Saved data entries:
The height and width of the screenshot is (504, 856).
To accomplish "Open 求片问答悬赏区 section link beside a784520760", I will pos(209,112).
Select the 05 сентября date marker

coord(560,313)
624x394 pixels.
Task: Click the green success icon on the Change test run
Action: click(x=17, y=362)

* What the task requires *
What's needed is an exact copy of every entry.

* Answer section *
The height and width of the screenshot is (504, 856).
To accomplish "Open 求片问答悬赏区 section link beside a784520760", I will pos(209,112).
Select the 05 сентября date marker

coord(560,313)
624x394 pixels.
Task: Click the green success icon on the Change test run
Action: click(x=17, y=362)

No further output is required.